Like many simple pleasures in New York, the sunny wait for a train may soon be endangered by the arrival of a new building. Several months ago, a developer named Billy Stein and an architect named Robert Scarano sought permission from the city to build an eight-story residential building that could cover up the train watchers’ plaza, as well as tower over the brownstones that predominate in the area.

 

After local residents complained about the plan, the builders proposed a height of only six stories. Members of the Carroll Gardens Neighborhood Association said at a meeting on Monday that Mr. Stein and Mr.
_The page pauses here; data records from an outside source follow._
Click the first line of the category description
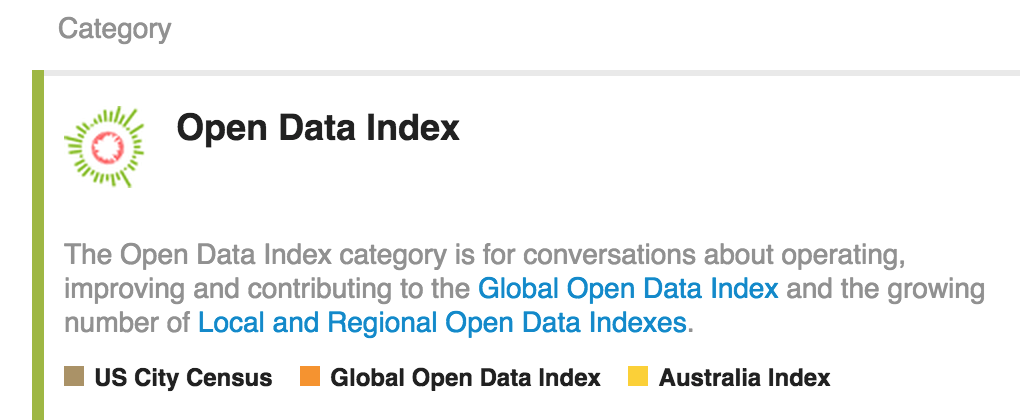Viewport: 1020px width, 420px height. pos(485,255)
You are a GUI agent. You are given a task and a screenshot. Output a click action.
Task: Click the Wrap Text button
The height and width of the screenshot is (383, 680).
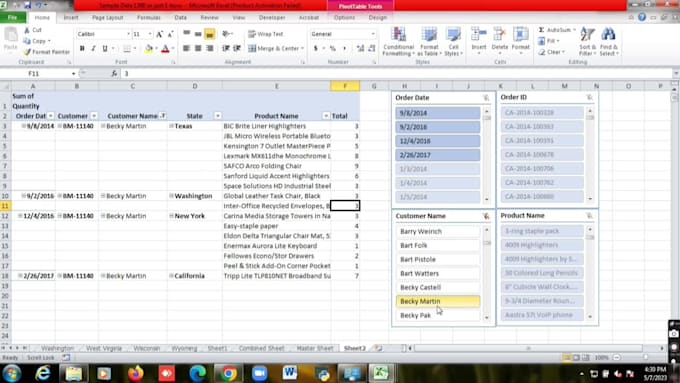266,34
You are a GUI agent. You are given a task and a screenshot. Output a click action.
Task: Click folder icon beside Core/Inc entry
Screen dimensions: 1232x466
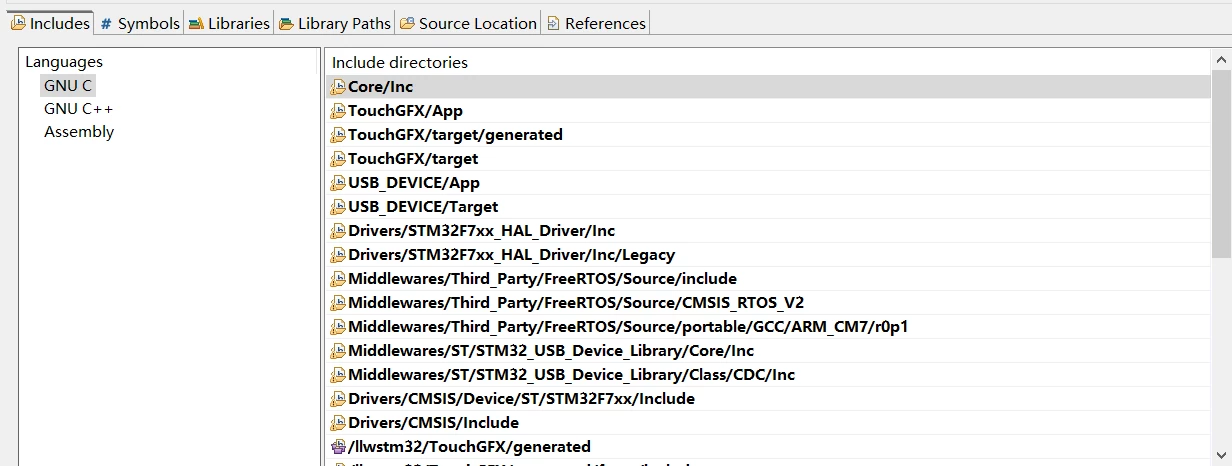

Scarano had recently shown them new drawings of the six-story building, with 46 units, a floor of parking spaces, and a terra cotta facade.

But the fate of the plaza — if such an exalted term can be applied to a few hundred square feet of concrete with a newsstand and a few trees poking through — remained unclear. The only sketch released showed the plaza gone, but Mr. Stein did not return two calls to his office in Nassau County, and a secretary at Mr. Scarano’s office said he had no comment.

 

The Smith Street building is allowed by right under existing zoning rules, but some residents at the Monday meeting advocated downzoning and landmark protection to prevent similar future developments. City Councilman Bill de Blasio, who said he supported both ideas, also vowed to keep pressure on Mr. Stein. A week earlier, Mr. de Blasio led a rally in the plaza against the Smith Street project.

 

Outside the station entrance one recent day, toward the tail end of morning rush, all the commotion of recent weeks seemed far away. A light breeze blew, birds sang in the trees, and even the car repair shop across the street was quiet. William Hooks, who lives a short way down Smith Street, strolled up in sunglasses and a yellow T-shirt, smoking a cigarette as he does every morning on his way to the station after finishing his coffee.

 

“Usually the train’s coming right when I’m down to my last two puffs,” said Mr. Hooks, a 29-year-old art director who works at Entertainment Weekly magazine. “It’s funny, it’s very scientific.”

 

People are more relaxed and a little friendlier standing in the daylight than they are underground, he said; they chat about the weather or the previous night’s baseball game.

 

Another commuter in the plaza, Robin Davis, described the wait outside as one of the charming aspects of local life, and one that takes new residents a little while to discover. When Ms. Davis’s fiancé moved in with her, she said, it took him a while to figure out what everyone in the plaza was staring off at.

 

“I think he thought we were praying to some god or something,” she said.